The “rapid growth” of Pokémon Go “has also posed an immediate concern for safety,” Northbridge warned. “Users and developers of augmented reality games such as Pokémon Go face real-world liability risks that they may not all be aware of.”
The developer of Pokémon Go, Niantic Inc., was spun out of Google last year in partnership with Nintendo and The Pokémon Company. The game “combines mobile location technology and augmented reality to create a unique game experience that motivates players to go outside and explore the world around them,” Niantic states on its website.
“Players will explore their surroundings to find and catch wild Pokémon.”
Earlier this month, The Associated Press reported that the City of Hiroshima, Japan had asked Niantic to remove the creatures and sites that appeared in a memorial in Hiroshima for the 1945 bombing near the end of the Second World War.
In Canada, one person was recently charged with unauthorized access Toronto Transit subway tracks, The Canadian Press reported. It is alleged that Mark Correia stepped on to the tracks to make a ‘cautionary’ video about Pokémon Go.

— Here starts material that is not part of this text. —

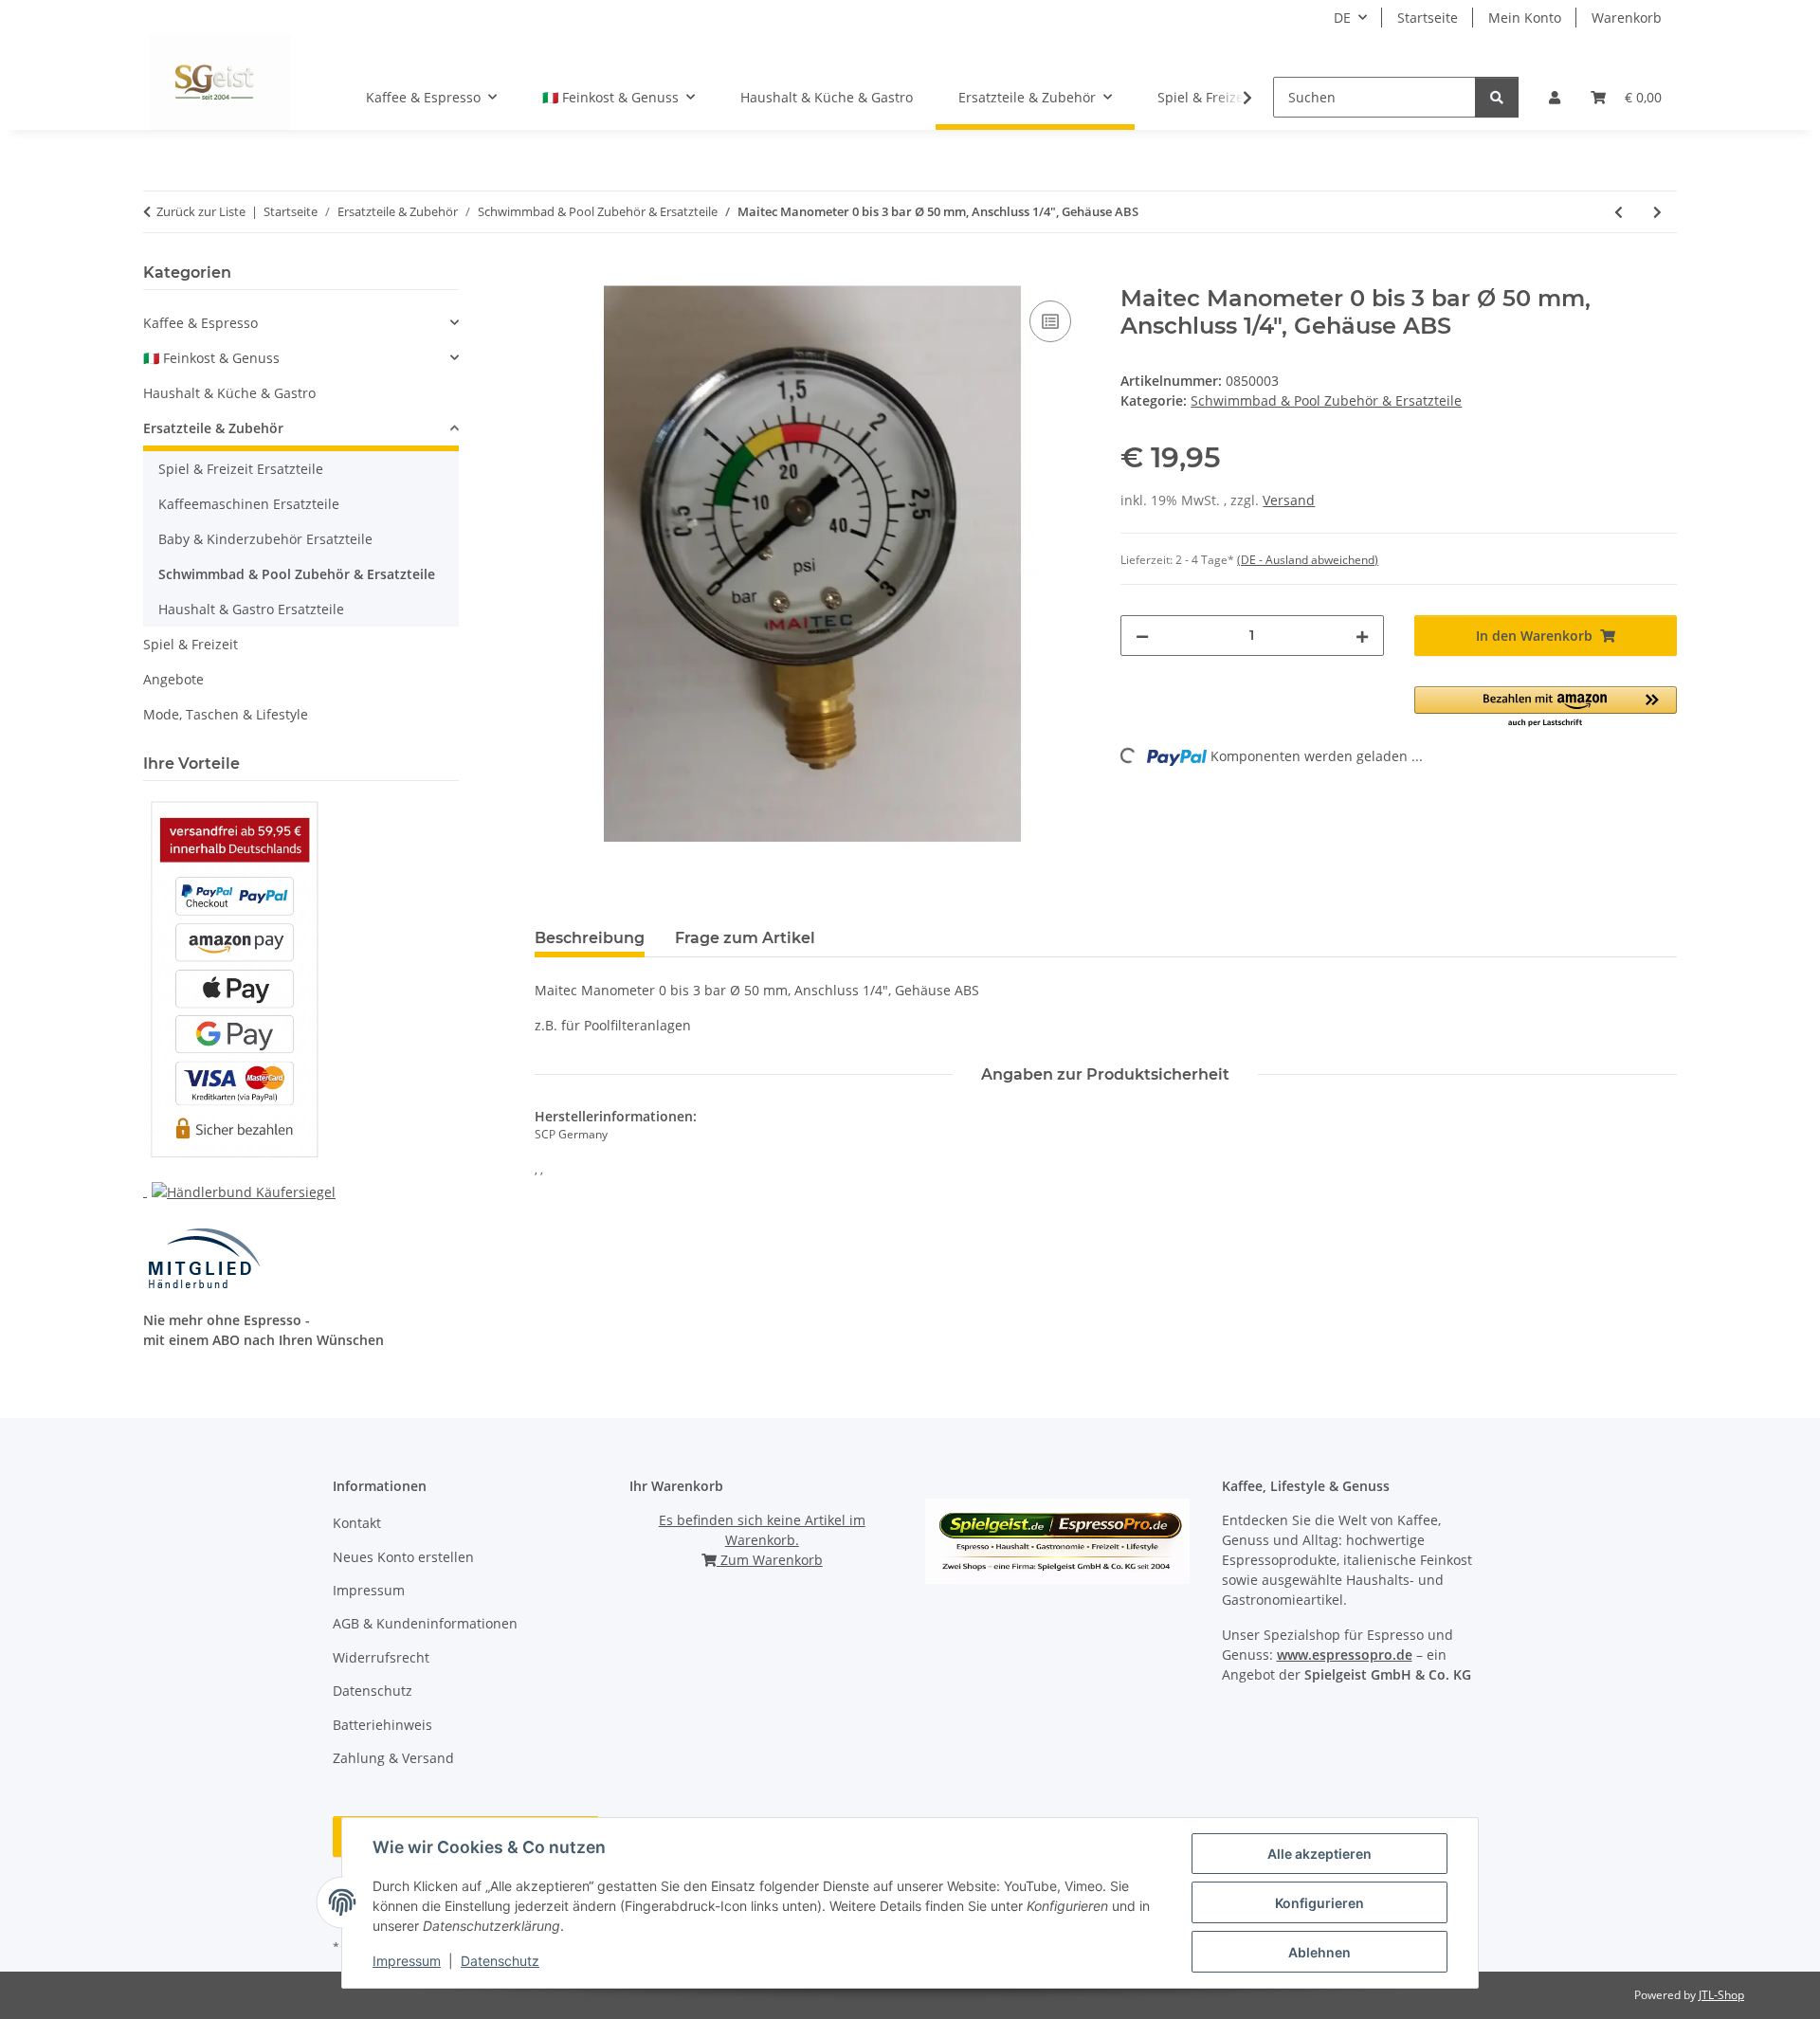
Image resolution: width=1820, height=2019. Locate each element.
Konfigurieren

Correia’s YouTube video, called Pokémon Go Problems, shows the comedian walking into various objects, falling over and walking on the subway tracks at Union Station, while looking at his mobile device and playing the game, CP reported. CP quoted a TTC spokesperson as stating that Correia “could have tripped and touched the third rail, which would have electrocuted him.”

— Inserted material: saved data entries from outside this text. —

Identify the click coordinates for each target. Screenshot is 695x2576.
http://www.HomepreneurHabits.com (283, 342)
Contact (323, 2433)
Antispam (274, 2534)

“As we start to see more and more of these augmented reality games emerge, the onus will be on players and property owners to assess their personal risks and take the necessary precautions to minimize their liability exposure,” Northbridge said Aug. 22 of Pokémon Go.
The game has also become “one of the growing dangers of distracted driving,” Northbridge warned. “Since the game’s release, there have been photos posted online of Pokémon appearing on the dashboard of vehicles enticing drivers to capture them instead of paying attention to the road. The increase of distracted driving occurrences have caused many law enforcement agencies to release public safety announcements.”